Can I suggest writing states.json to temporary storage, instead of to the current directory which will usually be on the SD card? There's no need to write that to SD card every time and wear out the card.

/run is on tmpfs (in-RAM storage), although the pi user won't have write access to it by default so that would need to be set up on boot for the states file. The pi user can write to /run/user/1001, but root won't know where to find that.

First of all, I wanted to thank you for giving so much valuable feedback on this project. It is humbling to me that anyone one take the time to dive in a help make my little project better. So a big hearty thank you!

OK, so, this is a really, really cool idea. I have been concerned to some degree with flash wear-out, but wasn't sure how to tackle this. I feel like this is a great option, but I also will need to do some research on this to understand the limitations and how I can use this. Give me some time, but I will definitely look into implementing this one.

Thanks!

Thinking about this some more, I think you could just run the control and web interfaces in one program and avoid writing the state to the file system at all.

If the pi user is added to the gpio group, they can access the GPIOs (no need to be root, as long as you're not trying to run it on port 80). This is a good idea anyway rather than running it as root.

Then if you ran the control loop as a separate thread from the wsgi app, they can just share the state in memory and never write it to the file system.

Definitely a good idea, and what I wanted to do from the beginning. However, I just couldn't get threading to work with Gunicorn.
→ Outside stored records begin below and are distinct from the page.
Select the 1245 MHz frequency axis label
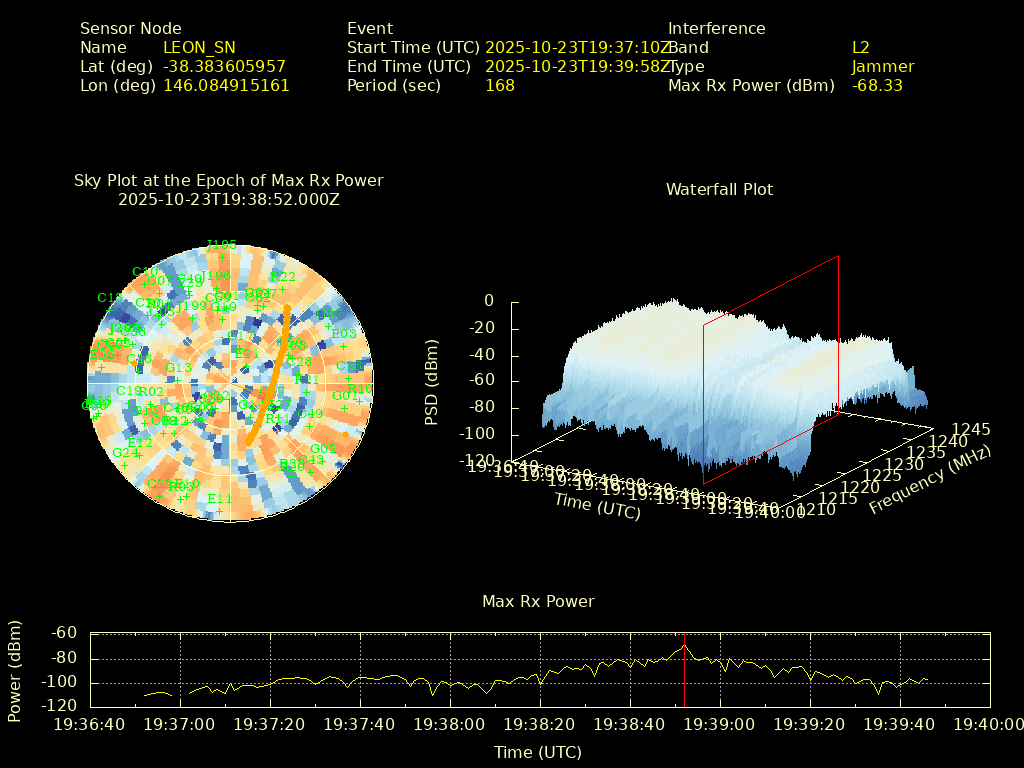Viewport: 1024px width, 768px height. tap(970, 429)
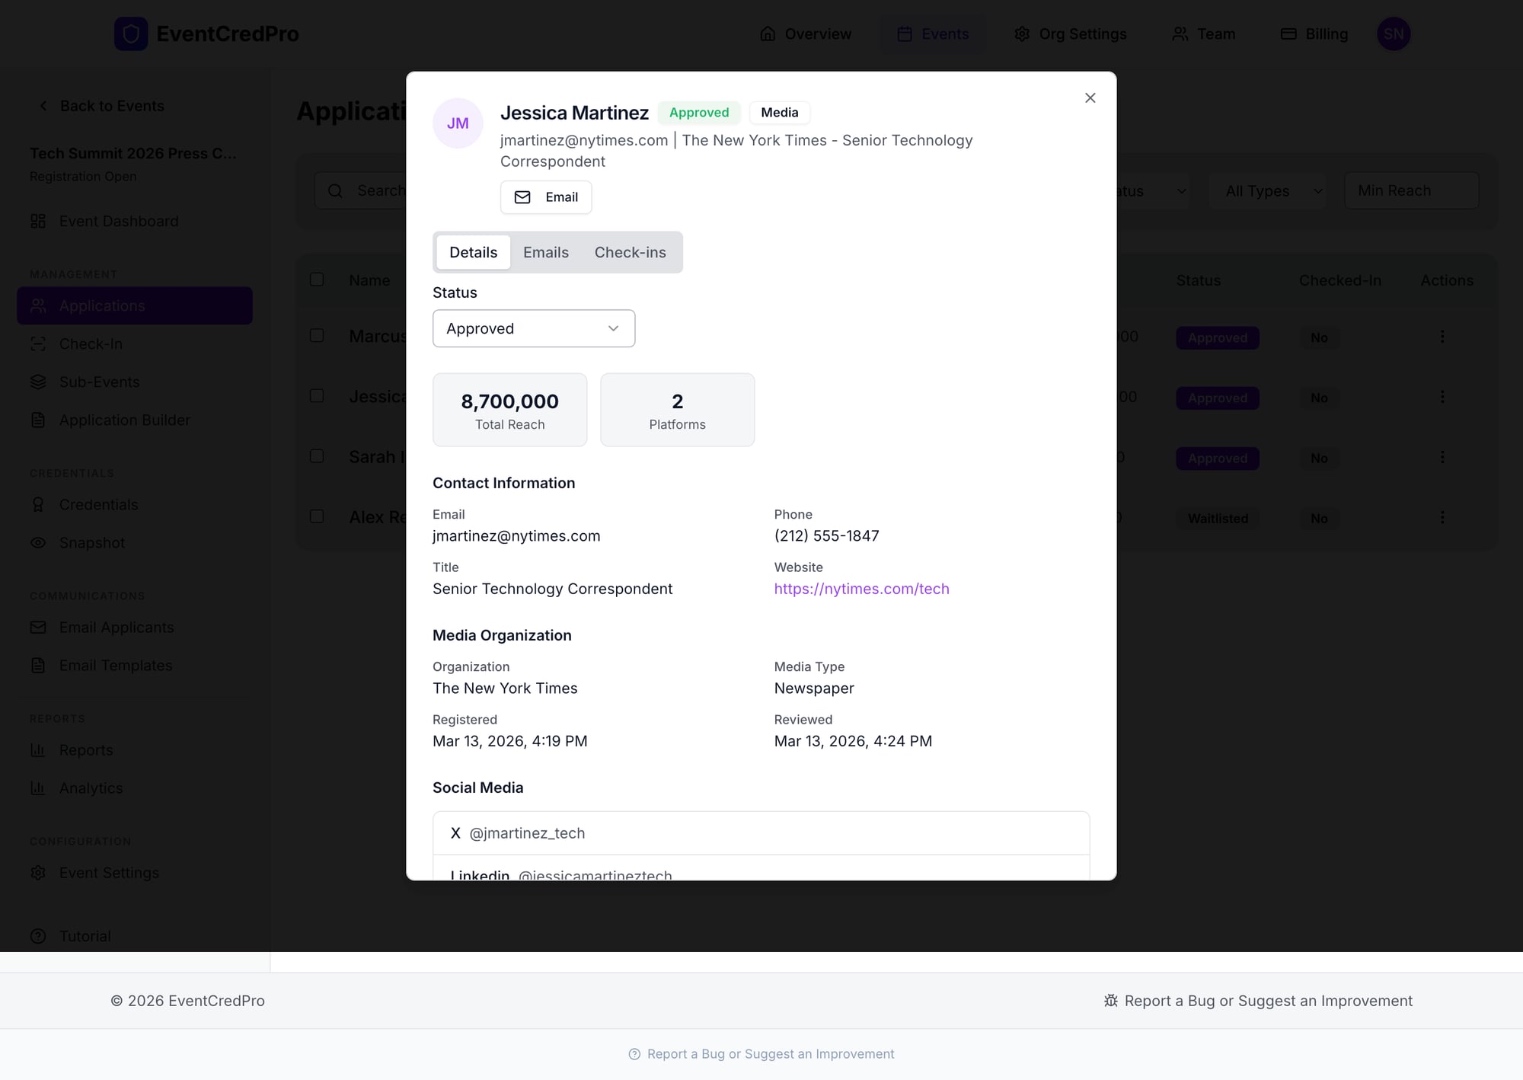Click inside the Min Reach field
The image size is (1523, 1080).
coord(1411,190)
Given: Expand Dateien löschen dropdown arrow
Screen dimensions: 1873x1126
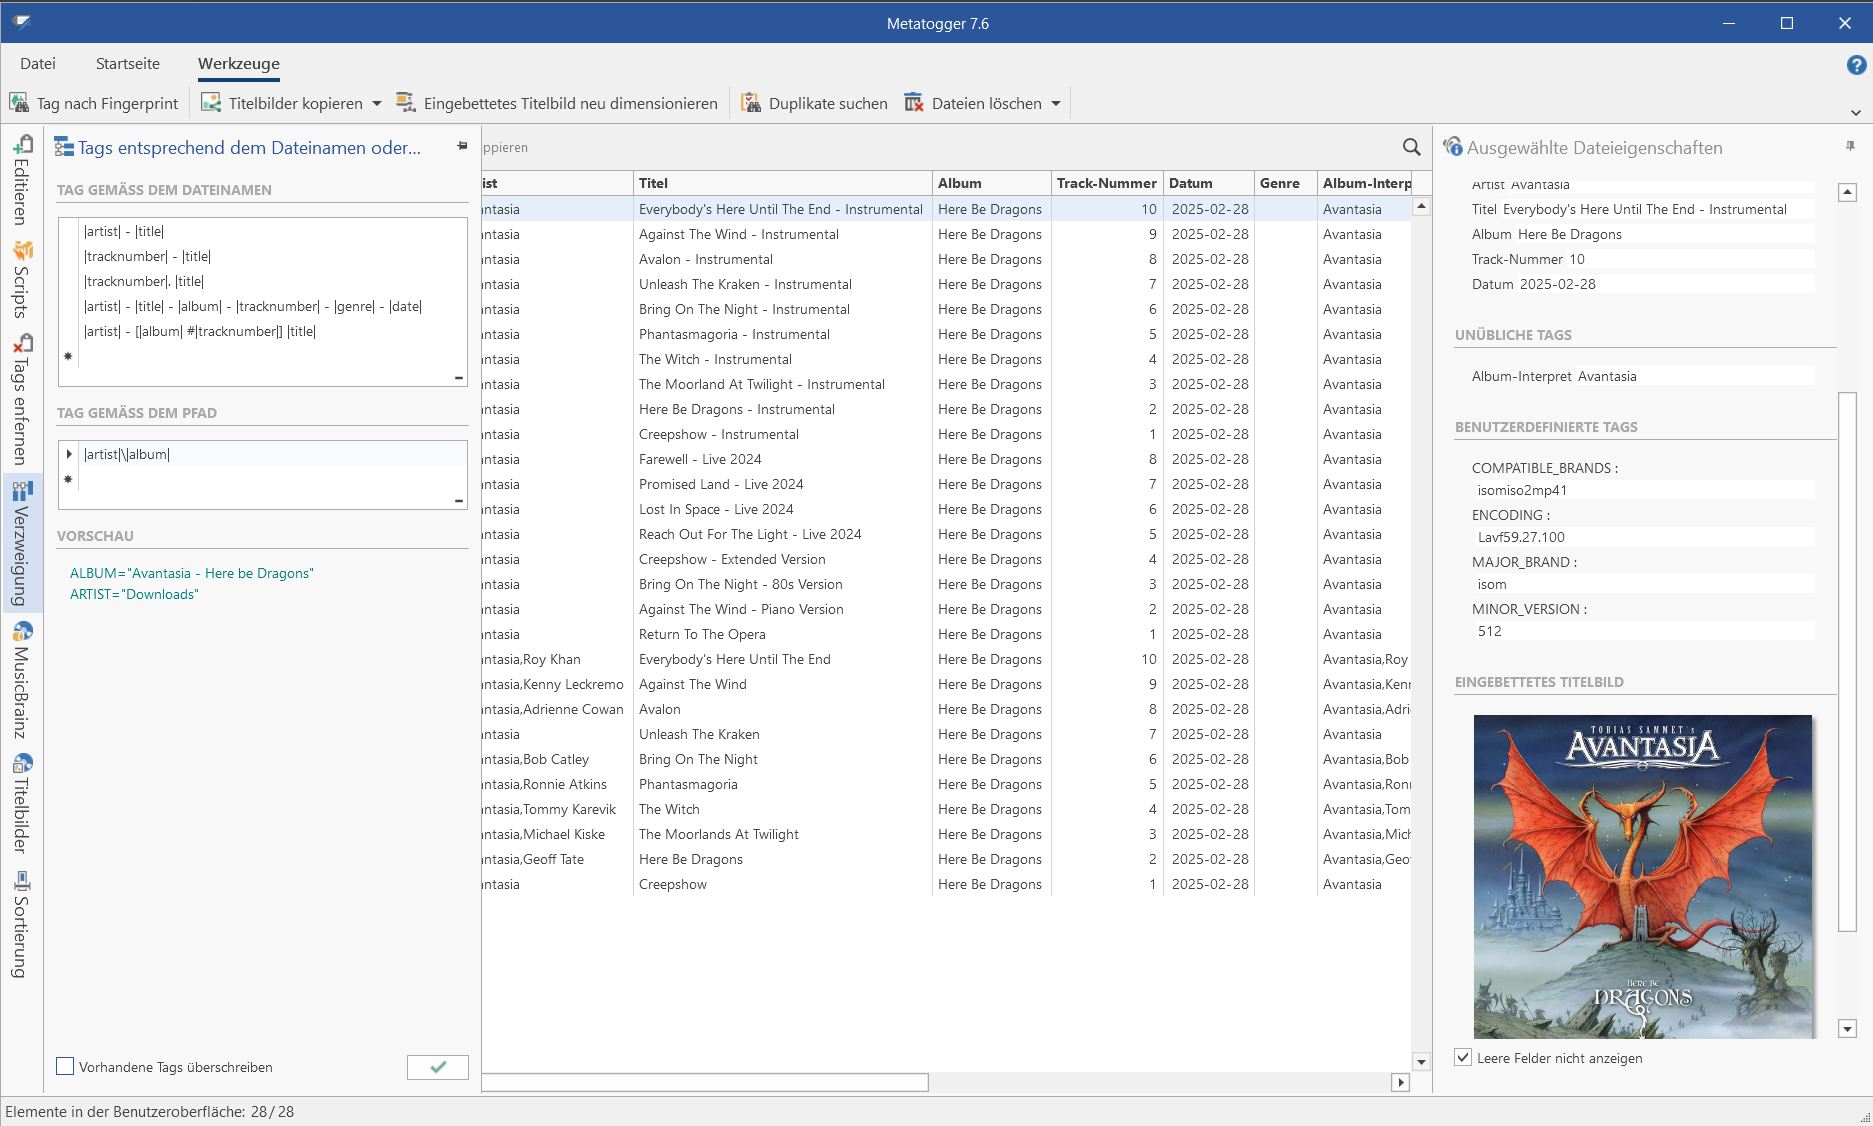Looking at the screenshot, I should (1056, 103).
Was starting to look at Gevent to see if there was a "proper" way to have a background thread while using Gunicorn. Still haven't gotten that to work. Seems like Gevent threads are blocking. Any help here would be greatly appreciated.
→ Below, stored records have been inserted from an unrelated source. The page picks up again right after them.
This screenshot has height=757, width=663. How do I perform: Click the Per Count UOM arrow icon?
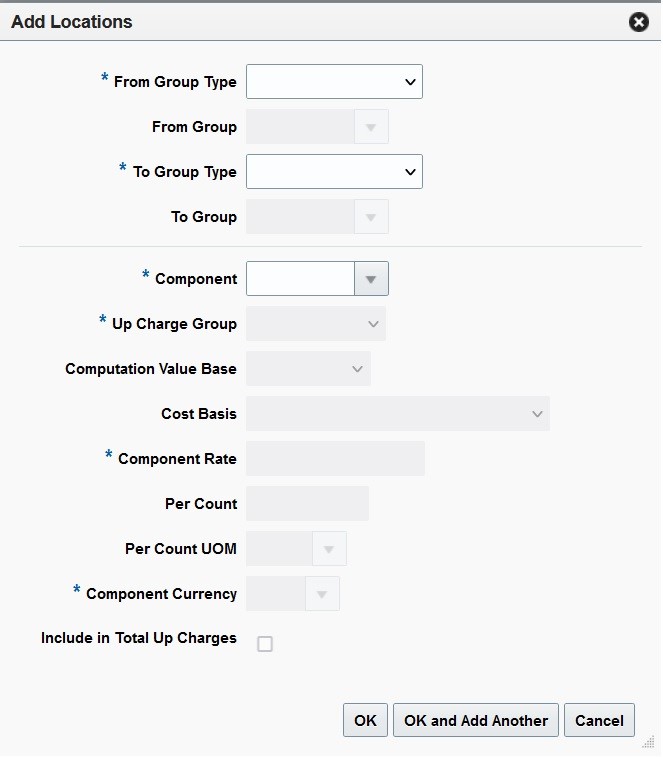tap(329, 548)
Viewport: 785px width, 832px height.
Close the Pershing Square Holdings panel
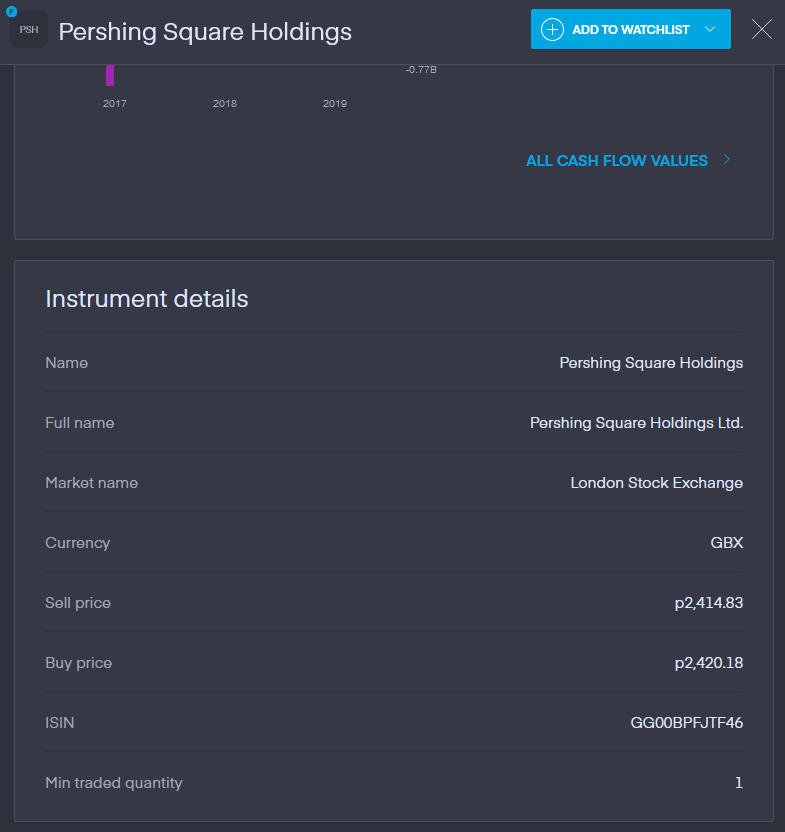(762, 29)
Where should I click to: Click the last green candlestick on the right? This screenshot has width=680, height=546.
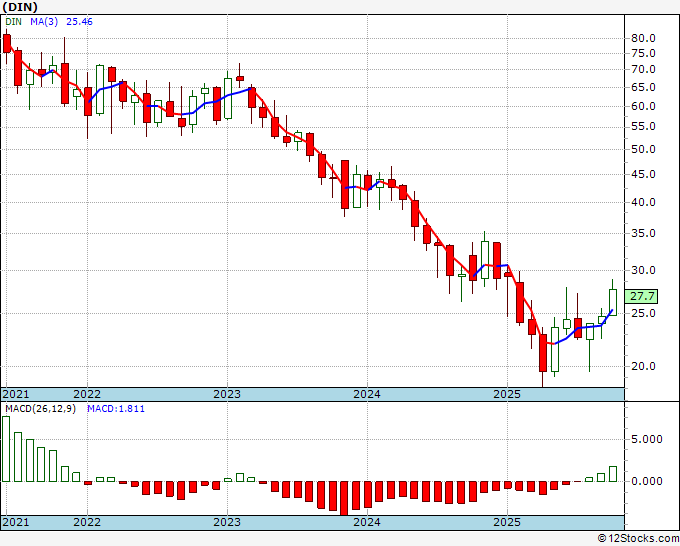[x=613, y=302]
Alternatively you could actually create the control thread and also the gunicorn application directly from python, rather than expecting the web app to be launched from gunicorn at the command line. What I mean is: http://docs.gunicorn.org/en/stable/custom.html. Then the thread is completely separate to the gunicorn instance?

It seemed to work OK when I started the control loop on a thread before the Flask app was created, but if gunicorn was ever set up for >1 worker than it would create the app (and the background thread) for each worker, which wouldn't be good.

So I used the custom gunicorn app approach and this is working. It starts the control thread, then starts gunicorn. I haven't removed the reading/writing of the state/config to file all the time yet though so it's not ready to merge. It's pretty simple though: hmoffatt@c1a428e

Excellent! This is super interesting to me because it would simplify a couple of other projects that I have currently as well. As soon as you get it all merged, let me know. I'm eager to check it out so I can update this project and others!

Thanks to user @ruddj we can close this one.